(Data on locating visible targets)
┏━━

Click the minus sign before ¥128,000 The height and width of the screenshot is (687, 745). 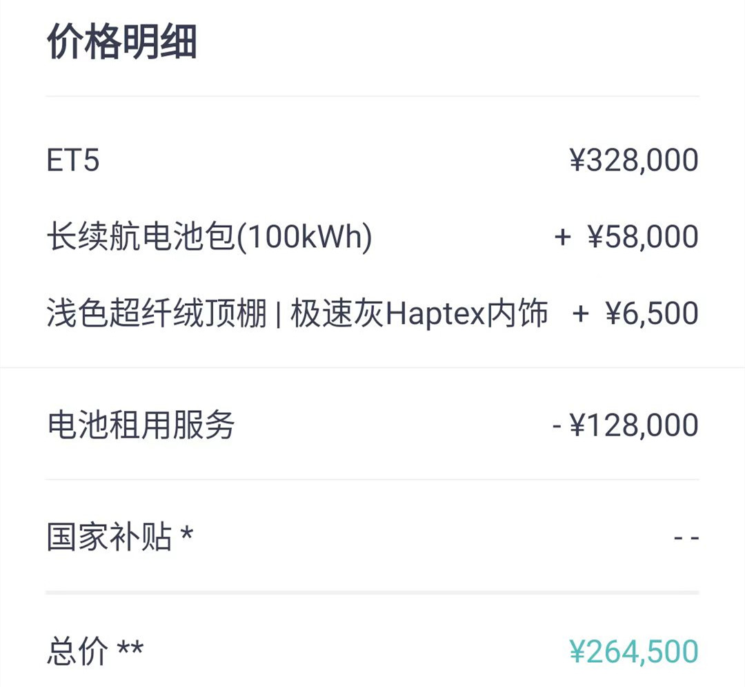tap(557, 426)
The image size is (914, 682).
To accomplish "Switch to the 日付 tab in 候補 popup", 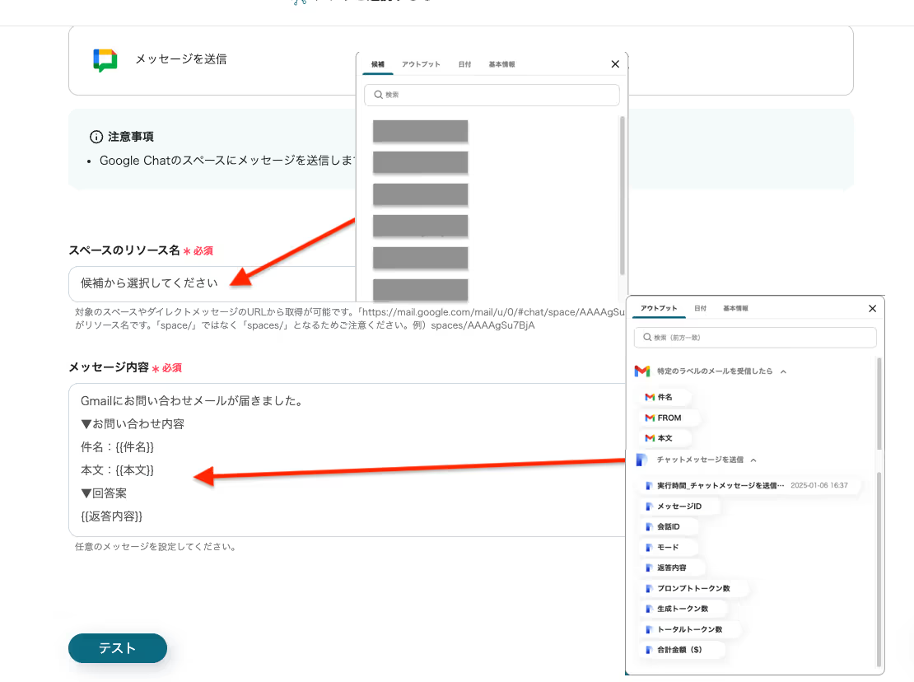I will coord(464,64).
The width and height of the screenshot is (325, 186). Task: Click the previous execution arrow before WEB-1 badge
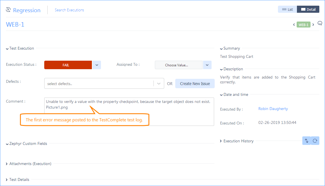click(294, 25)
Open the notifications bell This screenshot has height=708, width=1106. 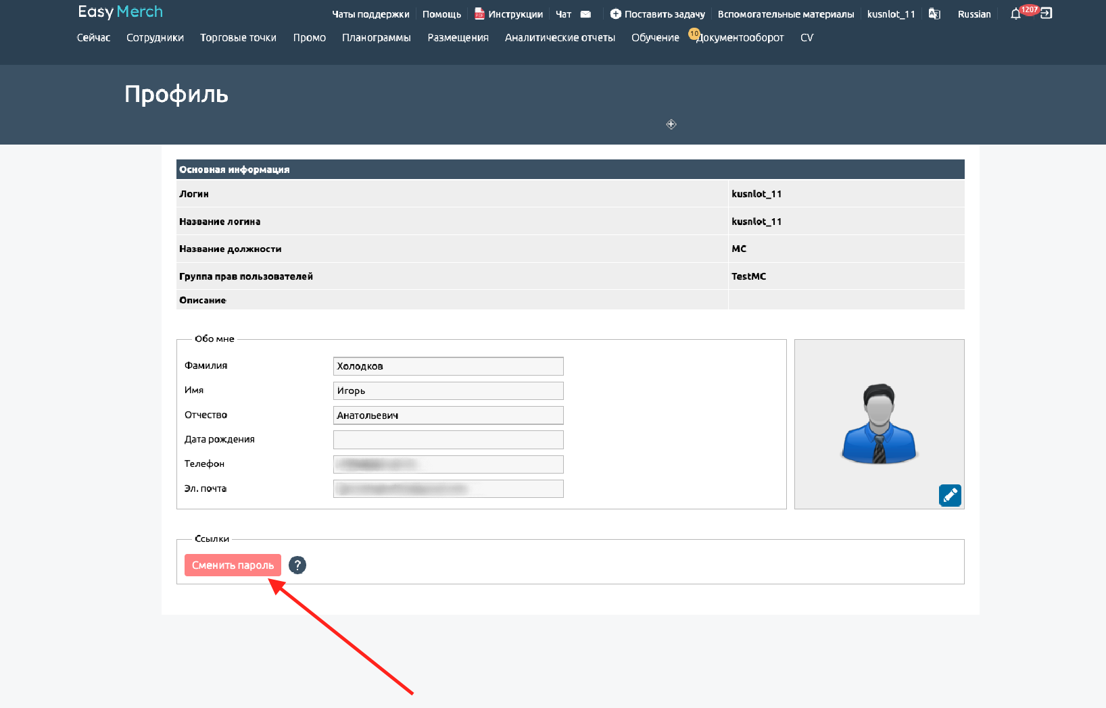point(1015,14)
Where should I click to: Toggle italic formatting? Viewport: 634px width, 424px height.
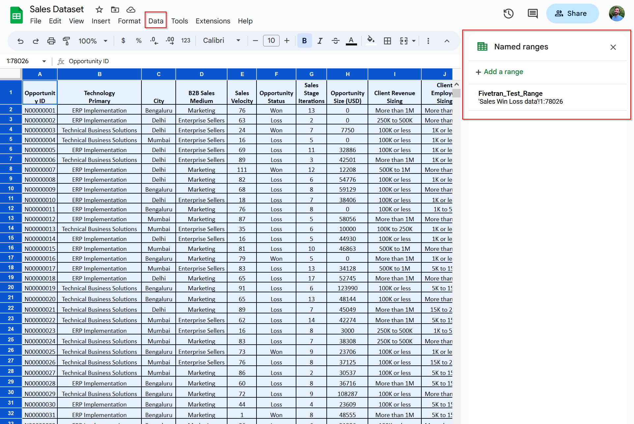pyautogui.click(x=319, y=41)
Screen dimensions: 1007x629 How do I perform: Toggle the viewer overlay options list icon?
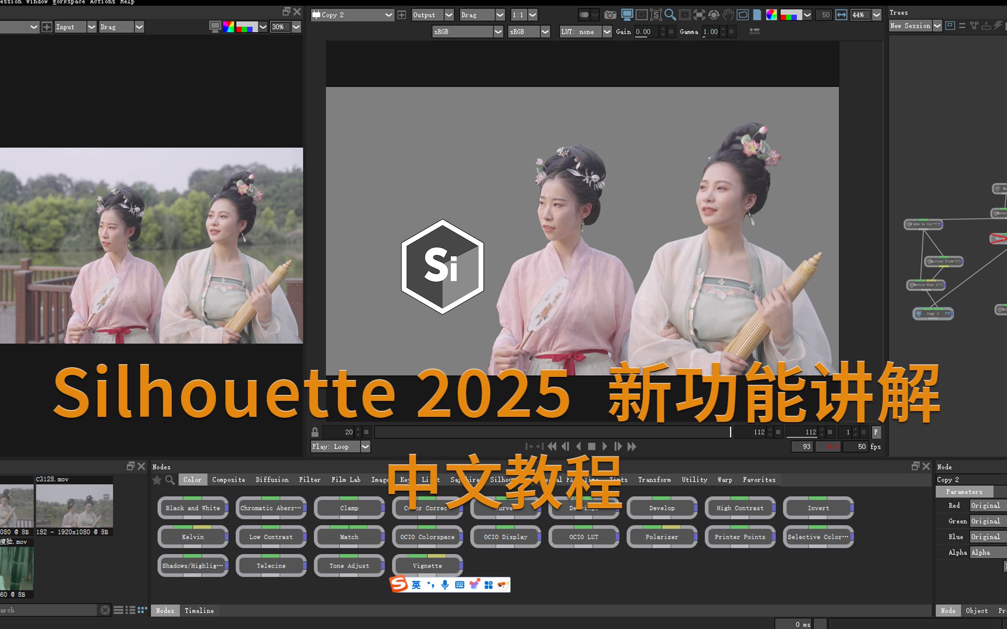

┗━━

**Required work**
Copy the records word for word, starting with the line that contains "Where should I" and continuing through the end of the records. Leave out the pictures.

**Written response**
Where should I click to: Toggle italic formatting? Viewport: 634px width, 424px height.
pyautogui.click(x=319, y=41)
Screen dimensions: 1007x629 How do I perform: Toggle the viewer overlay options list icon?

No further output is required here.